## RECORD EXCERPTS
* * * * *

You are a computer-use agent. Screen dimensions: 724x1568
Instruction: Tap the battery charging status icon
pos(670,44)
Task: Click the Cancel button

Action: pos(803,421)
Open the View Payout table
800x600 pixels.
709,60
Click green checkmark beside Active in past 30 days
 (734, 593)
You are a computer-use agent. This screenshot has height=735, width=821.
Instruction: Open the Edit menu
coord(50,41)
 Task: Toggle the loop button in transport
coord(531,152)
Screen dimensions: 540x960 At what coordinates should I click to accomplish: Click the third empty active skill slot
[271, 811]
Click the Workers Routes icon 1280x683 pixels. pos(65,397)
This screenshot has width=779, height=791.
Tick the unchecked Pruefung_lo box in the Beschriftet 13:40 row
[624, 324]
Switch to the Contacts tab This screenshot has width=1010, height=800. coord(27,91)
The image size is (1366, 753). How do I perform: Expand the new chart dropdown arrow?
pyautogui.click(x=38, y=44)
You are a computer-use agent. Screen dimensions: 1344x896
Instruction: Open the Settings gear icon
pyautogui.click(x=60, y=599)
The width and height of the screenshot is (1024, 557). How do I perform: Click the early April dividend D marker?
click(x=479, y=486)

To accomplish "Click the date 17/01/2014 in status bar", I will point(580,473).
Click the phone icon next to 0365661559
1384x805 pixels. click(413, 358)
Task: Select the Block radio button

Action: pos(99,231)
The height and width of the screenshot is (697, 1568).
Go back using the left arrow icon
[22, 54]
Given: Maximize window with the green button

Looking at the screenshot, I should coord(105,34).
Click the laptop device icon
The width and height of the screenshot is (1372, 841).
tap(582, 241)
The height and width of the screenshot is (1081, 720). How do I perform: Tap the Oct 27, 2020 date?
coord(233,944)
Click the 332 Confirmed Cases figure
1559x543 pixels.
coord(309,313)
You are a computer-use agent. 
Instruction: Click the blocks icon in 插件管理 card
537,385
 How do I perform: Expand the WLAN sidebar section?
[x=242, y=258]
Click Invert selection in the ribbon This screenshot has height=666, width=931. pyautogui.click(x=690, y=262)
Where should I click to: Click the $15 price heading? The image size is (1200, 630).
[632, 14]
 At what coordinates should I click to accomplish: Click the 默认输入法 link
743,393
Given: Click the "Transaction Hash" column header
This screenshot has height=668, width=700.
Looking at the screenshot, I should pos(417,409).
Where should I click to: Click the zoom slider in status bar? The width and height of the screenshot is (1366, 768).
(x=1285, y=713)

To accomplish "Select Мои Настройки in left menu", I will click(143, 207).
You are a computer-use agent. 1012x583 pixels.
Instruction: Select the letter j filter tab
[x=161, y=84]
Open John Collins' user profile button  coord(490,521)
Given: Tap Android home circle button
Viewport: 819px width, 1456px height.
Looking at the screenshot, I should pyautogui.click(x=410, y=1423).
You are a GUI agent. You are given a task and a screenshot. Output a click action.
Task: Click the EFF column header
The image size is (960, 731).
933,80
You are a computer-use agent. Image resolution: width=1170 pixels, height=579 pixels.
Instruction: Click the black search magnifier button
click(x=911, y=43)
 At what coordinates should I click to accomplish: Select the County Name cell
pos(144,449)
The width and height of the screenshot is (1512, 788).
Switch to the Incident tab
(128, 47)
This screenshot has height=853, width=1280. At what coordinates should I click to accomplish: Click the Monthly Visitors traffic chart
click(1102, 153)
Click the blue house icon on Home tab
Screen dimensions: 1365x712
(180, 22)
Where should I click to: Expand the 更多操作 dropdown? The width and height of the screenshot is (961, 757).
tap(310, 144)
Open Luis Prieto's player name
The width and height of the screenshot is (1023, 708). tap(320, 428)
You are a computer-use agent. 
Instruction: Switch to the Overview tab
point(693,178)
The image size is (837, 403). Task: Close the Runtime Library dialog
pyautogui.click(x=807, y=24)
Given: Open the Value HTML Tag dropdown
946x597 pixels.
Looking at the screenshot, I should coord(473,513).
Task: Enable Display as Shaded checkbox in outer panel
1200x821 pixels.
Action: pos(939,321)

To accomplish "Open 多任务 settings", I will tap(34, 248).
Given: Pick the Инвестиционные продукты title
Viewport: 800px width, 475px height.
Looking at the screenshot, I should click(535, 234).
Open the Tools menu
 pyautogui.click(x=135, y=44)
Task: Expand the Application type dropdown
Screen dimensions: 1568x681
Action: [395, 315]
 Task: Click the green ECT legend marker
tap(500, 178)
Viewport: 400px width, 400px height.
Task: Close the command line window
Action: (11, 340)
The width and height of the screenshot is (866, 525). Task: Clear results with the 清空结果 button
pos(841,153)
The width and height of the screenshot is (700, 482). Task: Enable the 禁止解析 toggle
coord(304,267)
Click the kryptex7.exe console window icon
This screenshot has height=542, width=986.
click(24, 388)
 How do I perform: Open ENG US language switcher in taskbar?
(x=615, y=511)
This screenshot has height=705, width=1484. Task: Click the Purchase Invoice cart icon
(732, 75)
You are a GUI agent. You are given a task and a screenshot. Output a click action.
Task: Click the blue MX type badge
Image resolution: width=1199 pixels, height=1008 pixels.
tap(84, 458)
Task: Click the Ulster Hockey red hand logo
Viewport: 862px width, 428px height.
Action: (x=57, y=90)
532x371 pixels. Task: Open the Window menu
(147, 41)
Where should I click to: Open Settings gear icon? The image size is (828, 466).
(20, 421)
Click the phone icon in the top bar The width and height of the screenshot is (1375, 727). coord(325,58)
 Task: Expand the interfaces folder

* * * * *

## EXERCISE
Write the records out once more. Each line must match.

## ANSWER TO THE EXERCISE
You are a computer-use agent. Screen dimensions: 724x1568
Instruction: Tap the battery charging status icon
pos(670,44)
Task: Click the Cancel button

Action: pos(803,421)
Open the View Payout table
800x600 pixels.
709,60
Click green checkmark beside Active in past 30 days
 (734, 593)
You are a computer-use agent. This screenshot has height=735, width=821.
Instruction: Open the Edit menu
coord(50,41)
 Task: Toggle the loop button in transport
coord(531,152)
Screen dimensions: 540x960 At what coordinates should I click to accomplish: Click the third empty active skill slot
[271, 811]
Click the Workers Routes icon 1280x683 pixels. pos(65,397)
This screenshot has width=779, height=791.
Tick the unchecked Pruefung_lo box in the Beschriftet 13:40 row
[624, 324]
Switch to the Contacts tab This screenshot has width=1010, height=800. coord(27,91)
The image size is (1366, 753). How do I perform: Expand the new chart dropdown arrow?
pyautogui.click(x=38, y=44)
You are a computer-use agent. Screen dimensions: 1344x896
Instruction: Open the Settings gear icon
pyautogui.click(x=60, y=599)
The width and height of the screenshot is (1024, 557). How do I perform: Click the early April dividend D marker?
click(x=479, y=486)

To accomplish "Click the date 17/01/2014 in status bar", I will point(580,473).
Click the phone icon next to 0365661559
1384x805 pixels. click(413, 358)
Task: Select the Block radio button

Action: pos(99,231)
The height and width of the screenshot is (697, 1568).
Go back using the left arrow icon
[22, 54]
Given: Maximize window with the green button

Looking at the screenshot, I should coord(105,34).
Click the laptop device icon
The width and height of the screenshot is (1372, 841).
tap(582, 241)
The height and width of the screenshot is (1081, 720). How do I perform: Tap the Oct 27, 2020 date?
coord(233,944)
Click the 332 Confirmed Cases figure
1559x543 pixels.
coord(309,313)
You are a computer-use agent. 
Instruction: Click the blocks icon in 插件管理 card
537,385
 How do I perform: Expand the WLAN sidebar section?
[x=242, y=258]
Click Invert selection in the ribbon This screenshot has height=666, width=931. pyautogui.click(x=690, y=262)
Where should I click to: Click the $15 price heading? The image size is (1200, 630).
[632, 14]
 At what coordinates should I click to accomplish: Click the 默认输入法 link
743,393
Given: Click the "Transaction Hash" column header
This screenshot has height=668, width=700.
Looking at the screenshot, I should pos(417,409).
Where should I click to: Click the zoom slider in status bar? The width and height of the screenshot is (1366, 768).
(x=1285, y=713)

To accomplish "Select Мои Настройки in left menu", I will click(143, 207).
You are a computer-use agent. 1012x583 pixels.
Instruction: Select the letter j filter tab
[x=161, y=84]
Open John Collins' user profile button  coord(490,521)
Given: Tap Android home circle button
Viewport: 819px width, 1456px height.
Looking at the screenshot, I should pyautogui.click(x=410, y=1423).
You are a GUI agent. You are given a task and a screenshot. Output a click action.
Task: Click the EFF column header
The image size is (960, 731).
933,80
You are a computer-use agent. Image resolution: width=1170 pixels, height=579 pixels.
Instruction: Click the black search magnifier button
click(x=911, y=43)
 At what coordinates should I click to accomplish: Select the County Name cell
pos(144,449)
The width and height of the screenshot is (1512, 788).
Switch to the Incident tab
(128, 47)
This screenshot has height=853, width=1280. At what coordinates should I click to accomplish: Click the Monthly Visitors traffic chart
click(1102, 153)
Click the blue house icon on Home tab
Screen dimensions: 1365x712
(180, 22)
Where should I click to: Expand the 更多操作 dropdown? The width and height of the screenshot is (961, 757).
tap(310, 144)
Open Luis Prieto's player name
The width and height of the screenshot is (1023, 708). tap(320, 428)
You are a computer-use agent. 
Instruction: Switch to the Overview tab
point(693,178)
The image size is (837, 403). Task: Close the Runtime Library dialog
pyautogui.click(x=807, y=24)
Given: Open the Value HTML Tag dropdown
946x597 pixels.
Looking at the screenshot, I should coord(473,513).
Task: Enable Display as Shaded checkbox in outer panel
1200x821 pixels.
Action: pos(939,321)

To accomplish "Open 多任务 settings", I will tap(34, 248).
Given: Pick the Инвестиционные продукты title
Viewport: 800px width, 475px height.
Looking at the screenshot, I should click(535, 234).
Open the Tools menu
 pyautogui.click(x=135, y=44)
Task: Expand the Application type dropdown
Screen dimensions: 1568x681
Action: [395, 315]
 Task: Click the green ECT legend marker
tap(500, 178)
Viewport: 400px width, 400px height.
Task: Close the command line window
Action: (11, 340)
The width and height of the screenshot is (866, 525). Task: Clear results with the 清空结果 button
pos(841,153)
The width and height of the screenshot is (700, 482). Task: Enable the 禁止解析 toggle
coord(304,267)
Click the kryptex7.exe console window icon
This screenshot has height=542, width=986.
click(24, 388)
 How do I perform: Open ENG US language switcher in taskbar?
(x=615, y=511)
This screenshot has height=705, width=1484. Task: Click the Purchase Invoice cart icon
(732, 75)
You are a GUI agent. You are given a task and a screenshot. Output a click action.
Task: Click the blue MX type badge
Image resolution: width=1199 pixels, height=1008 pixels.
tap(84, 458)
Task: Click the Ulster Hockey red hand logo
Viewport: 862px width, 428px height.
Action: (x=57, y=90)
532x371 pixels. Task: Open the Window menu
(147, 41)
Where should I click to: Open Settings gear icon? The image size is (828, 466).
(20, 421)
Click the phone icon in the top bar The width and height of the screenshot is (1375, 727). coord(325,58)
 Task: Expand the interfaces folder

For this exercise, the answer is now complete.